It will be difficult — perhaps impossible — to avoid large methane releases in the East Siberian Sea without major reductions in global emissions of CO2.- Gail Whiteman, Chris Hope, Peter Wadhams

Nature has published a Commentary by Whiteman, Hope and Wadhams entitled Vast Costs of Arctic Change.  Excerpts:

As the amount of Arctic sea ice declines at an unprecedented rate. the thawing of offshore permafrost releases methane. A 50-gigatonne (Gt) reservoir of methane, stored in the form of hydrates, exists on the East Siberian Arctic Shelf. It is likely to be emitted as the seabed warms, either steadily over 50 years or suddenly. Higher methane concentrations in the atmosphere will accelerate global warming and hasten local changes in the Arctic, speeding up sea-ice retreat, reducing the reflection of solar energy and accelerating the melting of the Greenland ice sheet. The ramifications will be felt far from the poles.

To quantify the effects of Arctic methane release on the global economy, we used PAGE09. This integrated assessment model calculates the impacts of climate change and the costs of mitigation and adaptation measures. An earlier version of the PAGE model was used in the UK government’s 2006 Stern Review on the Economics of Climate Change to evaluate the effect of extra greenhouse-gas emissions on sea level, temperature, flood risks, health and extreme weather while taking account of uncertainty7. The model assesses how the net present value of climate effects varies with each tonne of carbon dioxide emitted or saved. 

We ran the PAGE09 model 10,000 times to calculate confidence intervals and to assess the range of risks arising from climate change until the year 2200, taking into account sea-level changes, economic and non-economic sectors and discontinuities such as the melting of the Greenland and West Antarctic ice sheets (see Supplementary Information; go.nature.com/rueid5). We superposed a decade-long pulse of 50 Gt of methane, released into the atmosphere between 2015 and 2025, on two standard emissions scenarios. First was ‘business as usual’: increasing emissions of CO2 and other greenhouse gases with no mitigation action (the scenario used by the Intergovernmental Panel on Climate Change Special Report on Emissions Scenarios A1B). Second was a ‘low-emissions’ case, in which there is a 50% chance of keeping the rise in global mean temperatures below 2°C (the 2016r slow scenario from the UK Met Office). We also explored the impacts of later, longer-lasting or smaller pulses of methane.

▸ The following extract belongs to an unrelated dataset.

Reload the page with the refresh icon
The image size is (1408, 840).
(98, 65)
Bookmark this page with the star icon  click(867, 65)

In all of these cases there is a steep global price tag attached to physical changes in the Arctic, notwithstanding the short-term economic gains for Arctic nations and some industries.

The methane pulse will bring forward by  15–35 years the average date at which the global mean temperature rise exceeds 2°C above pre-industrial levels — to 2035 for the business-as-usual scenario and to 2040 for the low-emissions case (see ‘Arctic methane’). This will lead to an extra $60 trillion (net present value) of mean climate-change impacts for the scenario with no mitigation, or 15% of the mean total predicted cost of climate-change impacts (about $400 trillion). In the low-emissions case, the mean net present value of global climate-change impacts is $82 trillion without the methane release; with the pulse, an extra $37 trillion, or 45% is added . These costs remain the same irrespective of whether the methane emission is delayed by up to 20 years, kicking in at 2035 rather than 2015, or stretched out over two or three decades, rather than one. A pulse of 25 Gt of methane has half the impact of a 50 Gt pulse.

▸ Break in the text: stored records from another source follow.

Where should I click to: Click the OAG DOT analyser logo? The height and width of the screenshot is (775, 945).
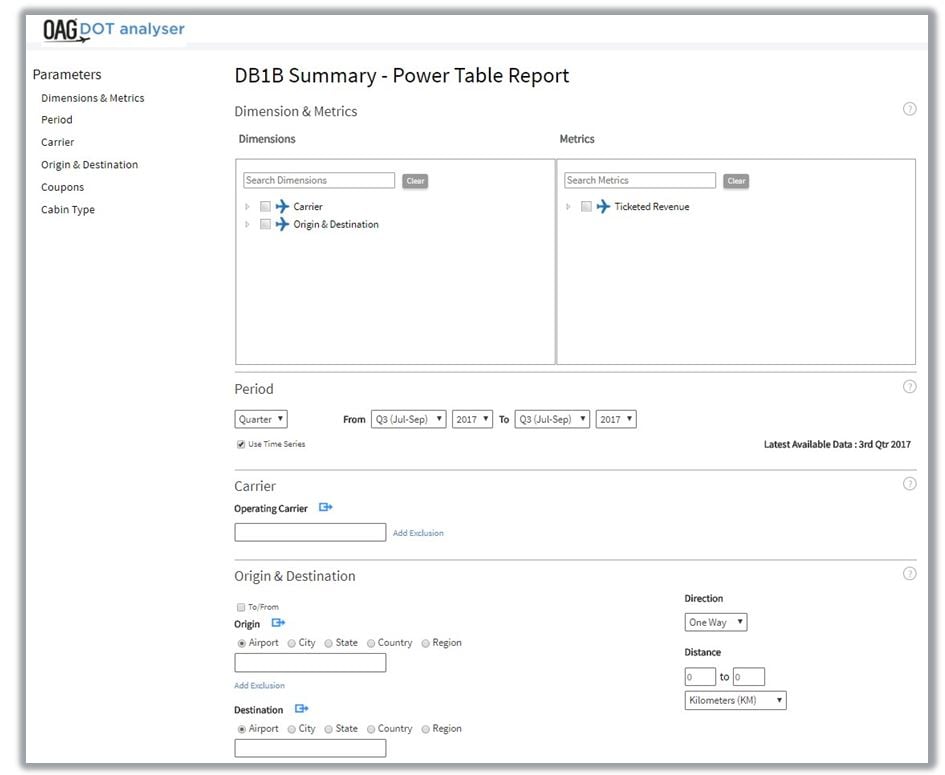click(x=113, y=30)
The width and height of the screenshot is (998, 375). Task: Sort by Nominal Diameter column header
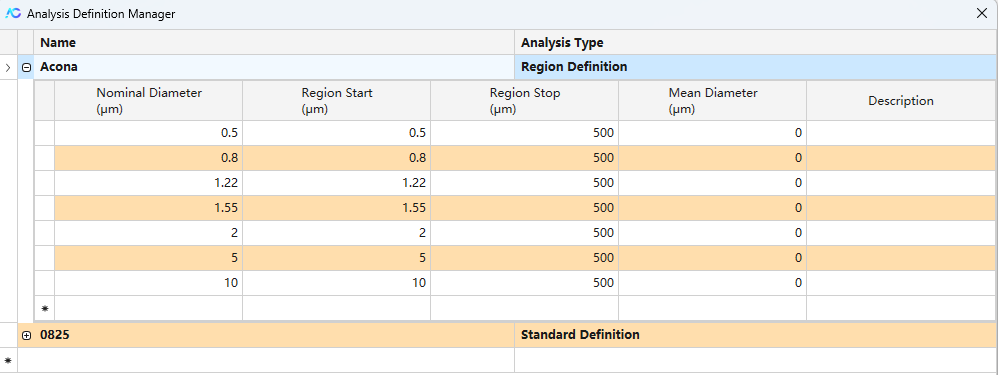click(x=148, y=101)
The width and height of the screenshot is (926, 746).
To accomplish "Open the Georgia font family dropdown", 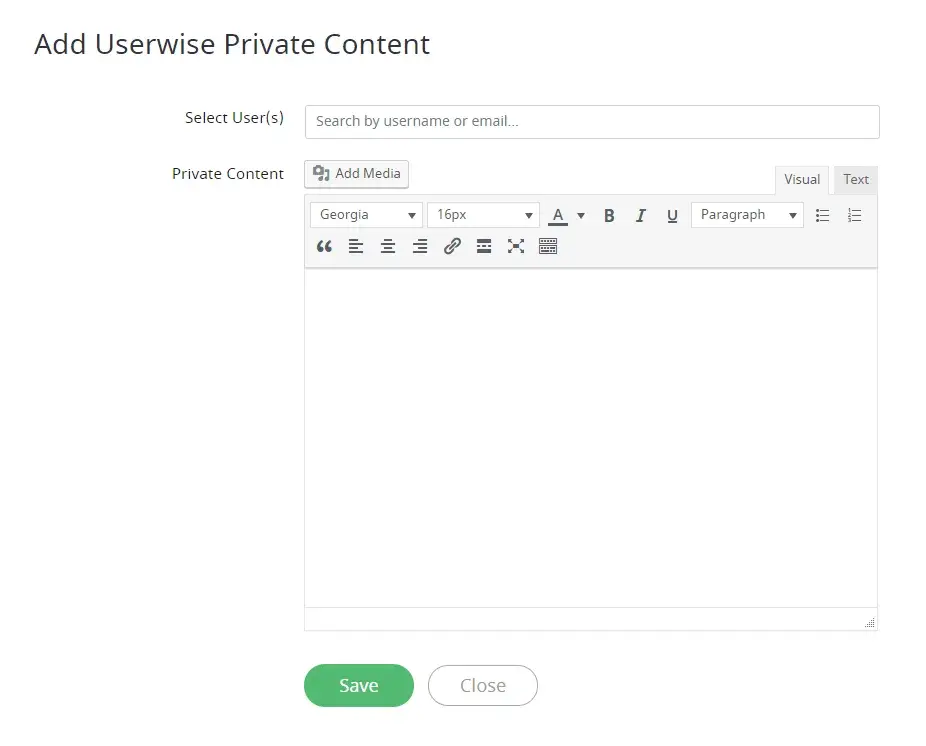I will click(x=366, y=215).
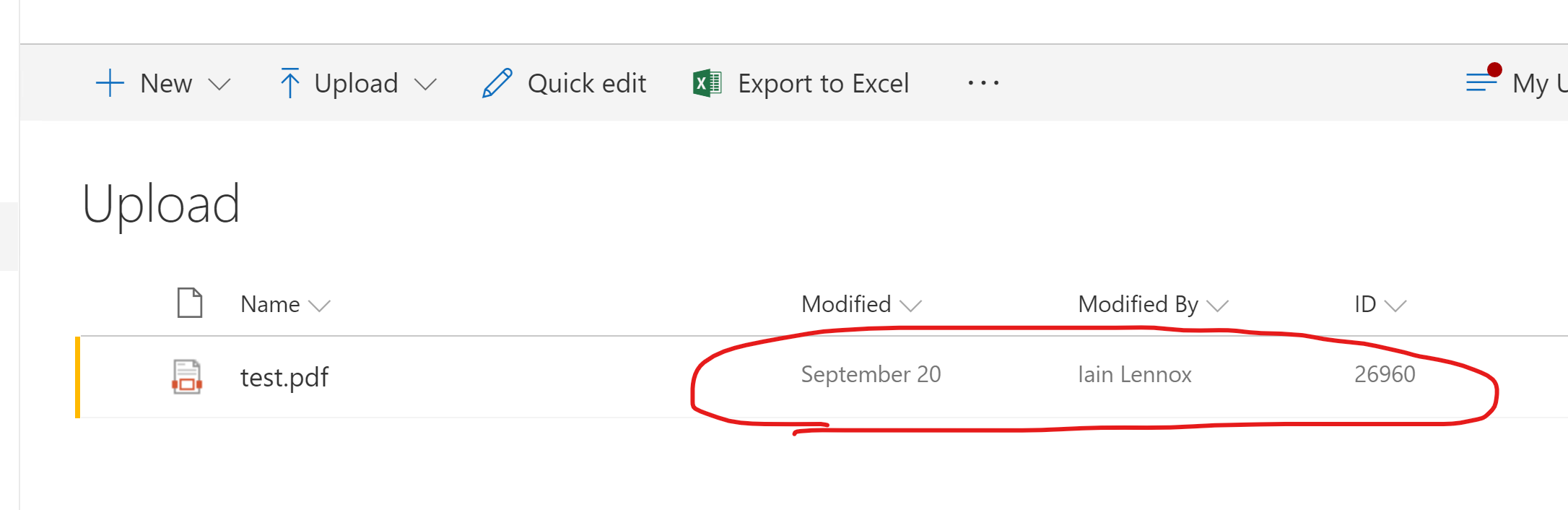The width and height of the screenshot is (1568, 510).
Task: Select the test.pdf row
Action: (x=505, y=376)
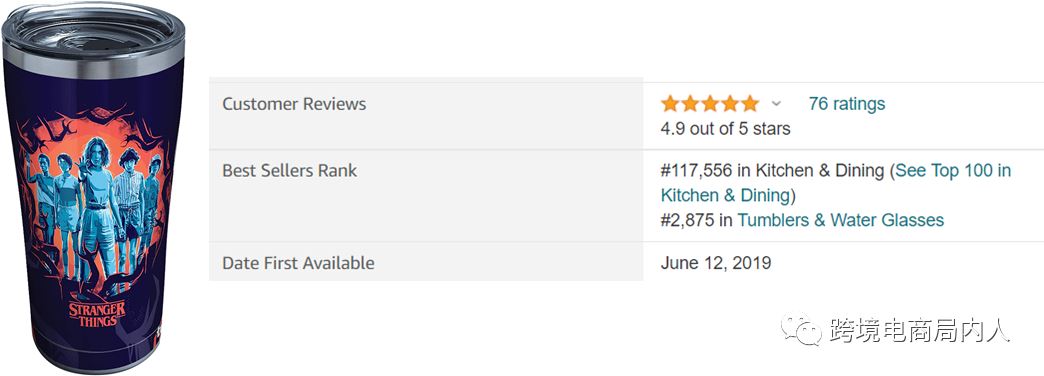
Task: Click the 4.9 out of 5 stars text
Action: coord(725,128)
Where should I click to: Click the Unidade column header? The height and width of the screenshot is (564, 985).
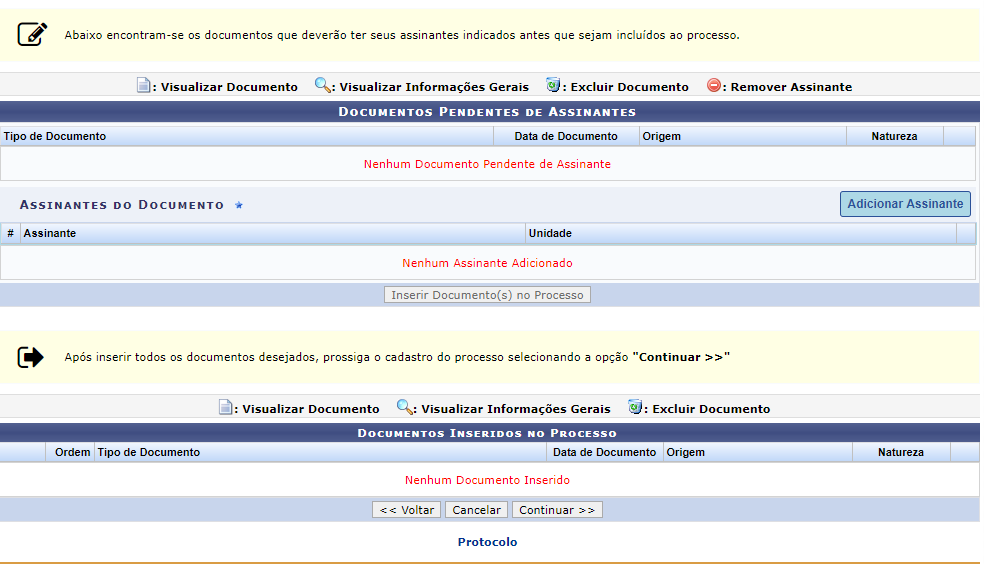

The economic consequences will be distributed around the globe, but the modelling shows that about 80% of them will occur in the poorer economies of Africa, Asia and South America. The extra methane magnifies flooding of low-lying areas, extreme heat stress, droughts and storms.

The Guardian

An article on this paper in the Guardian includes the following reactions from climate scientists:

Not everyone agrees that  imminent methane release is plausible. Nasa’s Gavin Schmidt has previously argued that the danger of such a methane release is low, whereas scientists like Prof Tim Lenton from Exeter University who specialises in climate tipping points, says the process would takethousands if not tens of thousands of years, let alone a decade.

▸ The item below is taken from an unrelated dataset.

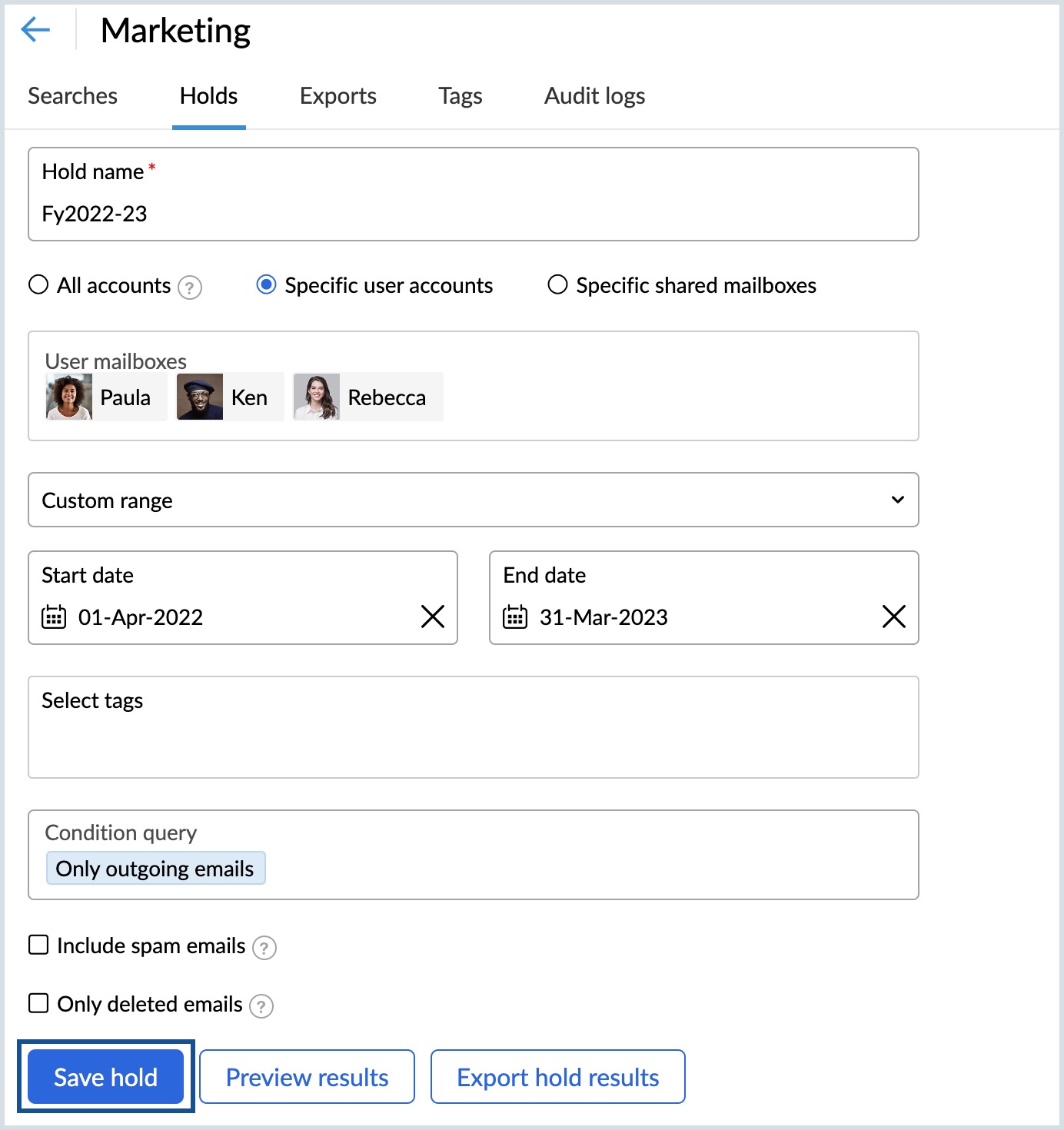The width and height of the screenshot is (1064, 1130).
Task: Click the back arrow next to Marketing
Action: click(35, 31)
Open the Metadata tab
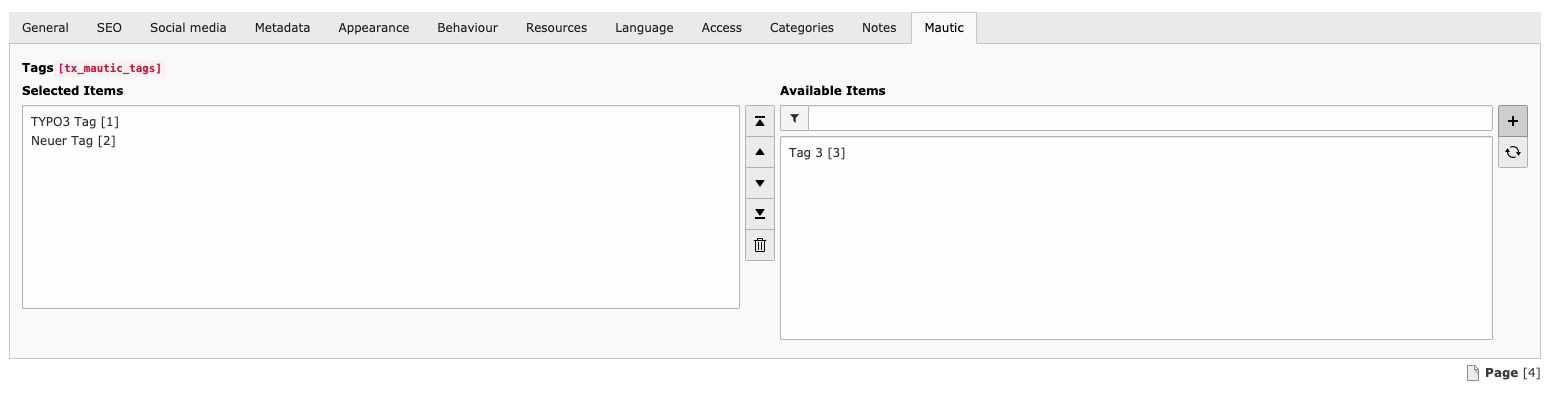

If Prof Wadhams is correct in his forecast that the summer sea ice could be gone by 2015, then we might be closer to the tipping point than we realise.

Selected statements from Wadhams:

Given present trends in extent and thickness, the ice in September will be gone in a very short while, perhaps by 2015. In subsequent years, the ice-free window will widen, to 2-3 months, then 4-5 months etc, and the trends suggest that within 20 years time we may have six ice-free months per year. 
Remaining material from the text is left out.